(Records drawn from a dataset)
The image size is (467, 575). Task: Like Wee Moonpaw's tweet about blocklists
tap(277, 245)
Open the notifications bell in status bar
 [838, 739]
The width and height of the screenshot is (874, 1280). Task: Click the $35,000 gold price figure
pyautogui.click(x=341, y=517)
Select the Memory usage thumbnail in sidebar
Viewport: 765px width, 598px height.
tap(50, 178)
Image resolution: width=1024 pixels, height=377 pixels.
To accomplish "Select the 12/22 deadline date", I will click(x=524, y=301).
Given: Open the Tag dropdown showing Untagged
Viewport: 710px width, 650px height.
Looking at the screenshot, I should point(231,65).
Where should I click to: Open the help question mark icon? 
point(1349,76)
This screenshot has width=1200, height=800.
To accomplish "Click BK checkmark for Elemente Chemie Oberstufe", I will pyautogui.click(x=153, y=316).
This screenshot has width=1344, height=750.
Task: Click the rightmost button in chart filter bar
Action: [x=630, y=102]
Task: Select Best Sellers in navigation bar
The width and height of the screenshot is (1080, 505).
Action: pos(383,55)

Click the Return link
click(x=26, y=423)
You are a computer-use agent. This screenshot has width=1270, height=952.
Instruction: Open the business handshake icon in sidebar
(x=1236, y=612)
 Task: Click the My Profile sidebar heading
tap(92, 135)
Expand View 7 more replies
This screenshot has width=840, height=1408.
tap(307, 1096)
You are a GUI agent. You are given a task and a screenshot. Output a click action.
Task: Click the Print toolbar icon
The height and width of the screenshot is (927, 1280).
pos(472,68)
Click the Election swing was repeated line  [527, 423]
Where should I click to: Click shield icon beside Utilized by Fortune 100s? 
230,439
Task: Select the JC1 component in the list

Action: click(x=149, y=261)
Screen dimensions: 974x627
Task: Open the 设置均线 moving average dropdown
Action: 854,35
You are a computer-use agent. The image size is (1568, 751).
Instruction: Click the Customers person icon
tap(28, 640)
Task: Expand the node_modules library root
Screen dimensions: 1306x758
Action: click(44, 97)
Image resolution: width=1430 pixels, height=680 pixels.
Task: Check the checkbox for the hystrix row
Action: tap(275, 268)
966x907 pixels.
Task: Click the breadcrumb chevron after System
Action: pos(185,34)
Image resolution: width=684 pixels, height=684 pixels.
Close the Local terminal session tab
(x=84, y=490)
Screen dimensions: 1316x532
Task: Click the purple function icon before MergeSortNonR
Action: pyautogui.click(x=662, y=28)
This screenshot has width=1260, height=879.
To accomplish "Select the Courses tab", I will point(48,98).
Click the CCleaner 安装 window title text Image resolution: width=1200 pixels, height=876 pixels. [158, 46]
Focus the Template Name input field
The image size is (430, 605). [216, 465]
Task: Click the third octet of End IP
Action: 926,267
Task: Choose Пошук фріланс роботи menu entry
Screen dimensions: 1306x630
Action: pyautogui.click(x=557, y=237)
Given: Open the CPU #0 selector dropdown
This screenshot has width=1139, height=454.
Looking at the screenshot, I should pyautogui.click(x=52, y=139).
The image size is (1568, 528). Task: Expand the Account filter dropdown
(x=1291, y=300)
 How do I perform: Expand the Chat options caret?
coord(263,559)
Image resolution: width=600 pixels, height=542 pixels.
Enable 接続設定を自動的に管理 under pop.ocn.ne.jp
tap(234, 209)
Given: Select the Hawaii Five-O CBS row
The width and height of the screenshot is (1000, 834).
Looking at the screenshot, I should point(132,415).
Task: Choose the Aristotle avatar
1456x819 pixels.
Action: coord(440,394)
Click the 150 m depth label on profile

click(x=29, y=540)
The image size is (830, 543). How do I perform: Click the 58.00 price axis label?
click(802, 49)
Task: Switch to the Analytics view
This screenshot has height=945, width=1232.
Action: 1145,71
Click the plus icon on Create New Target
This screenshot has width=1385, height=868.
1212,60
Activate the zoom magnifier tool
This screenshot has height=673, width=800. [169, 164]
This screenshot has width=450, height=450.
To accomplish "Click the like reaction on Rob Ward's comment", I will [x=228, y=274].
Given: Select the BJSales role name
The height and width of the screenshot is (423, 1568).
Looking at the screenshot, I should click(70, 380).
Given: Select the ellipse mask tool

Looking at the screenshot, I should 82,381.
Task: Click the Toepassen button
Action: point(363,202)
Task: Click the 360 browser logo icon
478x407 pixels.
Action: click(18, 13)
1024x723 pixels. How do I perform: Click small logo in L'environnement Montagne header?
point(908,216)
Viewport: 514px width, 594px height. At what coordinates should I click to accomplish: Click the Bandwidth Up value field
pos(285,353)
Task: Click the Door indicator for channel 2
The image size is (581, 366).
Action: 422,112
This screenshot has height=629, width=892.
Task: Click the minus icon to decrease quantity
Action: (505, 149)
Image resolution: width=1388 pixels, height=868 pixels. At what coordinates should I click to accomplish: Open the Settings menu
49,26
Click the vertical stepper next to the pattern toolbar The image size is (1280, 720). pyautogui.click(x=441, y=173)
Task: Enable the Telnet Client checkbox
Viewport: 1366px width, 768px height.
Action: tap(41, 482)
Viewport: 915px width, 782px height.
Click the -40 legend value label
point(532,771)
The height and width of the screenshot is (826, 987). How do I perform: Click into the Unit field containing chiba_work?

#### What is expected
Would you copy out each line of the records above where the word "toolbar" occurs?

#### Answer section
Task: Click the Print toolbar icon
Click the vertical stepper next to the pattern toolbar The image size is (1280, 720). pyautogui.click(x=441, y=173)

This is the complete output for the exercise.